Would you transcribe the line that holds "Image resolution: width=327", plus every line beneath it through the end of the data, exactly and with nothing added?
- - - -
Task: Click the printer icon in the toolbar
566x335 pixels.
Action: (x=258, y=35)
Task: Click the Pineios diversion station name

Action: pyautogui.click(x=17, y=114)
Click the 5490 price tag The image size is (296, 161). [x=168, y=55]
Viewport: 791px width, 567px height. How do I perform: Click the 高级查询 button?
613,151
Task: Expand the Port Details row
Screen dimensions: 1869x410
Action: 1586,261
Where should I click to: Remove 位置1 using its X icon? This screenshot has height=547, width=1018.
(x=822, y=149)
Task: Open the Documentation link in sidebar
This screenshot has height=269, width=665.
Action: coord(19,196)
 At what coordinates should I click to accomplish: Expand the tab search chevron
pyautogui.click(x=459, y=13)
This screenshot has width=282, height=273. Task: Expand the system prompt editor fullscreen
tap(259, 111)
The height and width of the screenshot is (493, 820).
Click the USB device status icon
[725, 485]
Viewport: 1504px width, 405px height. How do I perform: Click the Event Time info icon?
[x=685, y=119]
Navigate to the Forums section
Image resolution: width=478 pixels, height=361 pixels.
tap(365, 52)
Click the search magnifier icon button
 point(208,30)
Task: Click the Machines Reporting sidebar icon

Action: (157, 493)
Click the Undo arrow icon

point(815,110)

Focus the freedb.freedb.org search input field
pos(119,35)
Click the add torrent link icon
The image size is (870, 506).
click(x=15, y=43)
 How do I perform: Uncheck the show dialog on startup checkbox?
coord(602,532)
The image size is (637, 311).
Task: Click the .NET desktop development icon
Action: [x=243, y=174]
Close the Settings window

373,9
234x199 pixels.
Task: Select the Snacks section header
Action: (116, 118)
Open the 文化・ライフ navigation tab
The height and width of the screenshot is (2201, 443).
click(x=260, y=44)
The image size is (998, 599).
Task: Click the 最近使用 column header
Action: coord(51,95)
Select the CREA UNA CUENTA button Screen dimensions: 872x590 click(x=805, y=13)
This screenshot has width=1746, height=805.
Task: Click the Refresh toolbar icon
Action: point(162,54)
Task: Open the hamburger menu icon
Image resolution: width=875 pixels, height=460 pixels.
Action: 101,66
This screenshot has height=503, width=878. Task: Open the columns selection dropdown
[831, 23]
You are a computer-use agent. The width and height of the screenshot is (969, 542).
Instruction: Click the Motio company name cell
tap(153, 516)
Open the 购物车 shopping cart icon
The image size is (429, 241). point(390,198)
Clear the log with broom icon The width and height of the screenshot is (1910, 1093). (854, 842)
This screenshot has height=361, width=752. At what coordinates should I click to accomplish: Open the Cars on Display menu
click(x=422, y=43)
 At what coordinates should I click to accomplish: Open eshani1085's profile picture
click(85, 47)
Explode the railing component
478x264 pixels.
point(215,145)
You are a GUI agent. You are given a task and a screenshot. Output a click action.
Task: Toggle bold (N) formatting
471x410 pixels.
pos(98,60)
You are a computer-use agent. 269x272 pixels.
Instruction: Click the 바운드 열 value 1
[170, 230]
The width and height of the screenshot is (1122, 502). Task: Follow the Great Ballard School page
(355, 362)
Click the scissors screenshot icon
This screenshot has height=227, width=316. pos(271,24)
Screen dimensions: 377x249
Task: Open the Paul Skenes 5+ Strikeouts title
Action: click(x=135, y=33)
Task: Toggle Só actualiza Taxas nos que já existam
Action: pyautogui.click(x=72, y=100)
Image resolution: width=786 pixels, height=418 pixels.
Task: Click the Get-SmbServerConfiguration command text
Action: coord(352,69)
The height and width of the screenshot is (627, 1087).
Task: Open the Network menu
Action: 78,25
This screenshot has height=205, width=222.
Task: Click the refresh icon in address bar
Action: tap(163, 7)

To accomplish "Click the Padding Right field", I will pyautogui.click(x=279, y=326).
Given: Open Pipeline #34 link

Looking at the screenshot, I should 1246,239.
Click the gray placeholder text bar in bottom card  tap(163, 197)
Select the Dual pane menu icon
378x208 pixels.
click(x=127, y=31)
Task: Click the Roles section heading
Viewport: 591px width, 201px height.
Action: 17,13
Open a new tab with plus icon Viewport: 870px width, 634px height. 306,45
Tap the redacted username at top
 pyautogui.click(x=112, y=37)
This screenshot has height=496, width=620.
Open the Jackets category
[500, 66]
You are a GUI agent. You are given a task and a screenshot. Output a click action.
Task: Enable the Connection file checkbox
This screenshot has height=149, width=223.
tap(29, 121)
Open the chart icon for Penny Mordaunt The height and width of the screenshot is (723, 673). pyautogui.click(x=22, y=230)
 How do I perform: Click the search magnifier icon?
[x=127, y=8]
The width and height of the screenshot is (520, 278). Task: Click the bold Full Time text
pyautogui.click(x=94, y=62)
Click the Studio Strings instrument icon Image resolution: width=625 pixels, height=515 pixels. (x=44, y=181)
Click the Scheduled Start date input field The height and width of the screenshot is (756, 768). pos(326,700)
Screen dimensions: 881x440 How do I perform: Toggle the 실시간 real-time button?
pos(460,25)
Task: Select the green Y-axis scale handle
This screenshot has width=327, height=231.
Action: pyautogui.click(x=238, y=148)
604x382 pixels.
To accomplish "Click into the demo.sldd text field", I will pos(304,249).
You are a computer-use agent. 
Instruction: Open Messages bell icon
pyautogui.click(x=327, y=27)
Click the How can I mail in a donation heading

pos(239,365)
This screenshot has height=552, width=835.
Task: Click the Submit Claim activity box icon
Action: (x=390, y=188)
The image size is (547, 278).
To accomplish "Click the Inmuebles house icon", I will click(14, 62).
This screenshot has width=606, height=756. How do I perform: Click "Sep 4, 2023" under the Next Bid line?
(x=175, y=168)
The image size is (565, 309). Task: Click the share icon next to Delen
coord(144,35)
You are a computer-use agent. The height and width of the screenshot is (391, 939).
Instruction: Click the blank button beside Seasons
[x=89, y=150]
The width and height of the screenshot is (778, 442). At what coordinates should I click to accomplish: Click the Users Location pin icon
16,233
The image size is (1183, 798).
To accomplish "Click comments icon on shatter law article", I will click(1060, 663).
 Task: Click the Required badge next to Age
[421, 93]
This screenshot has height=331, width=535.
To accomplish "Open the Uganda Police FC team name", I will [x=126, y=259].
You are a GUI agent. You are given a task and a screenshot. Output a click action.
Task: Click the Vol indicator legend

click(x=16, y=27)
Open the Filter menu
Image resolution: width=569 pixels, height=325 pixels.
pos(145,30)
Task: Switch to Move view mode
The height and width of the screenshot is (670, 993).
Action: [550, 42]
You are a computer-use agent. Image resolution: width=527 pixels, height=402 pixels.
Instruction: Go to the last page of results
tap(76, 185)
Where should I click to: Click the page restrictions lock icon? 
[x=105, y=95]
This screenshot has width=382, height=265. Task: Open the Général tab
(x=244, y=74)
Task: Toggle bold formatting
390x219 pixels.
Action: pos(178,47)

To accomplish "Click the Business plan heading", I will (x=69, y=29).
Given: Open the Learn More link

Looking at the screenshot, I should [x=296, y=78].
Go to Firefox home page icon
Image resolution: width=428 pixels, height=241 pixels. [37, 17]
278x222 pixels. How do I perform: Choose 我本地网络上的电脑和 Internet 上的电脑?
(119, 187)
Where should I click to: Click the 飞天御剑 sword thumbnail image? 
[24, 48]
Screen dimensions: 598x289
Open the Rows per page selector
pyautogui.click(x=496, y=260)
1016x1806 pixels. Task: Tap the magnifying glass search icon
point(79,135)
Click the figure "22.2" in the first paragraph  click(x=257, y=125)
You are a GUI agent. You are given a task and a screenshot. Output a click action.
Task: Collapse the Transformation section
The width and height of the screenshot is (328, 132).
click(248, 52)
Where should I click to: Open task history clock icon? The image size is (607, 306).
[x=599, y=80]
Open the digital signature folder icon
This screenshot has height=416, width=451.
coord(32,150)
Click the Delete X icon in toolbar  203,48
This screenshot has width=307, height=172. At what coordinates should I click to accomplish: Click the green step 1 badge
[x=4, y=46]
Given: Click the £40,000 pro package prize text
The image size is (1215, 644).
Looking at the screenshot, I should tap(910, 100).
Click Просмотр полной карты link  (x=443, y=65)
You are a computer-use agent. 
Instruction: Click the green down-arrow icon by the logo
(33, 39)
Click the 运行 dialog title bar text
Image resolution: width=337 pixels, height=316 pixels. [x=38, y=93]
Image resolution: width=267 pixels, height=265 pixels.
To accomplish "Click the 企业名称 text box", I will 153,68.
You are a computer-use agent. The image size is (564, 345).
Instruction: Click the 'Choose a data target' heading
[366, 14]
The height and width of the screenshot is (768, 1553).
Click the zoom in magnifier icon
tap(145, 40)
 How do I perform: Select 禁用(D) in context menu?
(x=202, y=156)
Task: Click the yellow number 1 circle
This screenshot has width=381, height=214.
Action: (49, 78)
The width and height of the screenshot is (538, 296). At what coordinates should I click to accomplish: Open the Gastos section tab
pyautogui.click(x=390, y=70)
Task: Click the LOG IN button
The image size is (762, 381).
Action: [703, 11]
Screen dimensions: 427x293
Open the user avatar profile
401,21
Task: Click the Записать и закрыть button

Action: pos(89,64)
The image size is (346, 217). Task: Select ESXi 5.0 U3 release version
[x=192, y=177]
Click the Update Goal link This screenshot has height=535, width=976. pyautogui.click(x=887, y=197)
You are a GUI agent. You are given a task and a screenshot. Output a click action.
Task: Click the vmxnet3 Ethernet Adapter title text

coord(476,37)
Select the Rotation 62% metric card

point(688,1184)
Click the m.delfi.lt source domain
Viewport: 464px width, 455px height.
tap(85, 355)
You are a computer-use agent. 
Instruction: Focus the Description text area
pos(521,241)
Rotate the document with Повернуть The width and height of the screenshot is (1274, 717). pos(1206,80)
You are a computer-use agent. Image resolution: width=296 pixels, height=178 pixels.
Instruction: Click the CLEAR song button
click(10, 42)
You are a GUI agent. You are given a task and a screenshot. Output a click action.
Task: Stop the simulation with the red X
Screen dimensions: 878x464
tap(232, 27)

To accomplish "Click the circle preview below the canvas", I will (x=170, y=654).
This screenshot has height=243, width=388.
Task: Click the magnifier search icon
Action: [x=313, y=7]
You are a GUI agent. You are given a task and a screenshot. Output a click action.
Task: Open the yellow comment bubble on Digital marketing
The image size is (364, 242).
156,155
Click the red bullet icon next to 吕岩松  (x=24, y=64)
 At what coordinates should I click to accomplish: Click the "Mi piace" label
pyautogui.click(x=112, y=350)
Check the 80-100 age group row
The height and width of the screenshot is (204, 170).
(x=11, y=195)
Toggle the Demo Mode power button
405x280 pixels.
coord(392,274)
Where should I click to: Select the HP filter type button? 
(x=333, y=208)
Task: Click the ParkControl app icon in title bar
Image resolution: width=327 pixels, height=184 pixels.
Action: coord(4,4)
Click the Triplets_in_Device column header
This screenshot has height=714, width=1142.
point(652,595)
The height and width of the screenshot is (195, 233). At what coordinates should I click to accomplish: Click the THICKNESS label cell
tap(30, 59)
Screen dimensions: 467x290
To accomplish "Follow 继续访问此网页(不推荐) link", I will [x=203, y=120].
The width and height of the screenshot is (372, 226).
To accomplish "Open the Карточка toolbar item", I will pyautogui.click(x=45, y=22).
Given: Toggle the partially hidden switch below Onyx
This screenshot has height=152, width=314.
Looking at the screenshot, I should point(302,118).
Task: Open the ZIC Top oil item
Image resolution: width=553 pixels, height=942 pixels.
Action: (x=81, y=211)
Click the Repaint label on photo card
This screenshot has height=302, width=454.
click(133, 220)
- - - -
== ANSWER FOR THE TASK ==
Image resolution: width=327 pixels, height=184 pixels.
Action: coord(4,4)
Click the Triplets_in_Device column header
This screenshot has height=714, width=1142.
point(652,595)
The height and width of the screenshot is (195, 233). At what coordinates should I click to accomplish: Click the THICKNESS label cell
tap(30, 59)
Screen dimensions: 467x290
To accomplish "Follow 继续访问此网页(不推荐) link", I will [x=203, y=120].
The width and height of the screenshot is (372, 226).
To accomplish "Open the Карточка toolbar item", I will pyautogui.click(x=45, y=22).
Given: Toggle the partially hidden switch below Onyx
This screenshot has height=152, width=314.
Looking at the screenshot, I should point(302,118).
Task: Open the ZIC Top oil item
Image resolution: width=553 pixels, height=942 pixels.
Action: (x=81, y=211)
Click the Repaint label on photo card
This screenshot has height=302, width=454.
click(133, 220)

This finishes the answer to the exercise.